Information-to-energy trade-offs and the optimal alphabet of polymer replication

TL;DR

This paper models polymer replication as a communication channel, analyzing the information-energy trade-offs and optimal alphabet size, with implications for biological replication efficiency and fidelity.

Contribution

It introduces a framework to quantify information transmission and energy costs in polymer replication, revealing the non-monotonic relationship with alphabet size and the importance of error suppression.

Findings

Mutual information depends solely on template specificity in the accurate regime.

Small errors cause significant information loss due to nonlinear effects.

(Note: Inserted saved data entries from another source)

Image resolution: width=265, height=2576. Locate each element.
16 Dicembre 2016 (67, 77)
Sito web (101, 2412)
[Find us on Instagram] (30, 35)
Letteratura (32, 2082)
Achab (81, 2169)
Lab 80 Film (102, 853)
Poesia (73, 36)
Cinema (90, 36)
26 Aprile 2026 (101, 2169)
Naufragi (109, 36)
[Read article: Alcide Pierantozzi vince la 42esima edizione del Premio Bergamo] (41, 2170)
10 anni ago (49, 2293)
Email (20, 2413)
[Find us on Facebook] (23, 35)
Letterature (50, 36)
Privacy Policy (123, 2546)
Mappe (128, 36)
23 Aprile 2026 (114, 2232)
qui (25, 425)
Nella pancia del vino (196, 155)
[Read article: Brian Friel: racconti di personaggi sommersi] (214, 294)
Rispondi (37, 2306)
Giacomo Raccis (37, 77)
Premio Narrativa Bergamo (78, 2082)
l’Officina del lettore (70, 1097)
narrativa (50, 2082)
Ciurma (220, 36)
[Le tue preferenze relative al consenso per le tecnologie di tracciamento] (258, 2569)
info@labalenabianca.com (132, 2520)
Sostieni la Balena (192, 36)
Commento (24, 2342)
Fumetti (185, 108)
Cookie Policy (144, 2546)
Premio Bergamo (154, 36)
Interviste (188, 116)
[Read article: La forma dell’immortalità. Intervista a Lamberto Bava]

DNA's four-base alphabet is far from the information-optimal regime, favoring error suppression.

Abstract

We analyze information transmission in a recently proposed coarse-grained model of polymer replication by framing it as a communication channel between templates and copies. By calculating the mutual information in the steady-state limit of long chains, we recover the accurate-random phase diagram and establish that the information per-monomer depends solely on template specificity within the accurate regime. Crucially, even in the accurate region, small error fractions lead to substantial information loss due to the nonlinear relationship between errors and mutual information. Examining the information-to-energy cost ratio reveals non-monotonic behavior as a function of monomer alphabet size, with an optimum determined primarily by the per-monomer assembly free energy. For DNA's four-base alphabet, we find that the observed effective assembly energy (at least $14\,k_B T$) places the system far from the information-transmission optimum, suggesting that biological replication may prioritize the suppression of spontaneous random assembly over information-to-energy efficiency. We also characterize achievable rate-fidelity trade-offs using Shannon bounds, providing a theoretical framework for evaluating future proofreading mechanisms in ensemble models.